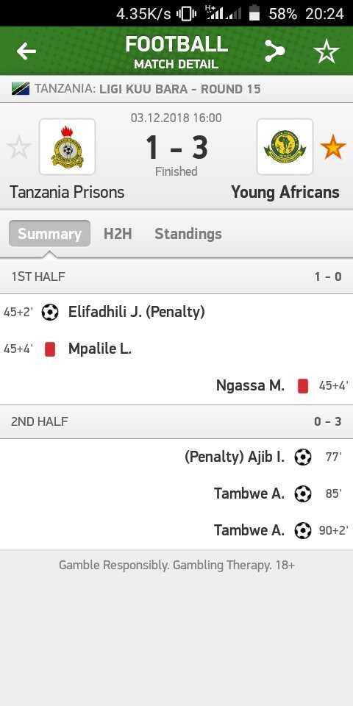
Task: Unfavorite Young Africans orange star
Action: [x=333, y=148]
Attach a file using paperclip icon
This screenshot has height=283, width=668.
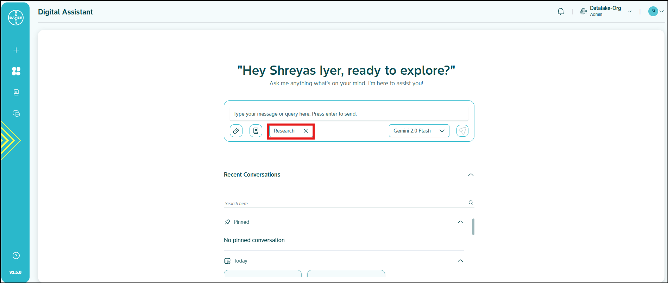(236, 131)
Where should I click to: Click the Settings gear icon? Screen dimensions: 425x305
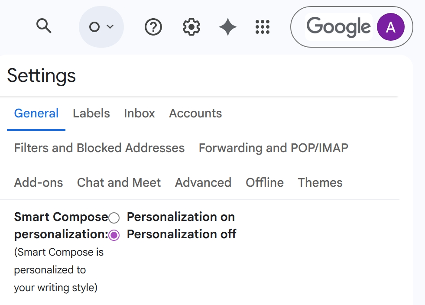click(x=191, y=27)
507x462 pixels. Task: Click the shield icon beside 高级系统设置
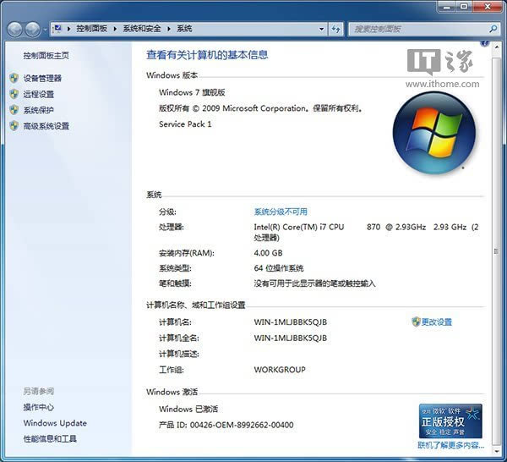[14, 126]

* * * * * * * * *

Please revise the material from the line containing "Where should I" through the end of the records, changing "Settings" to "Preferences" and keeping everything else the same. Omit the pictures from your answer.

Where should I click to: Click the Preferences gear icon? Screen dimensions: 425x305
click(x=191, y=27)
507x462 pixels. Task: Click the shield icon beside 高级系统设置
[14, 126]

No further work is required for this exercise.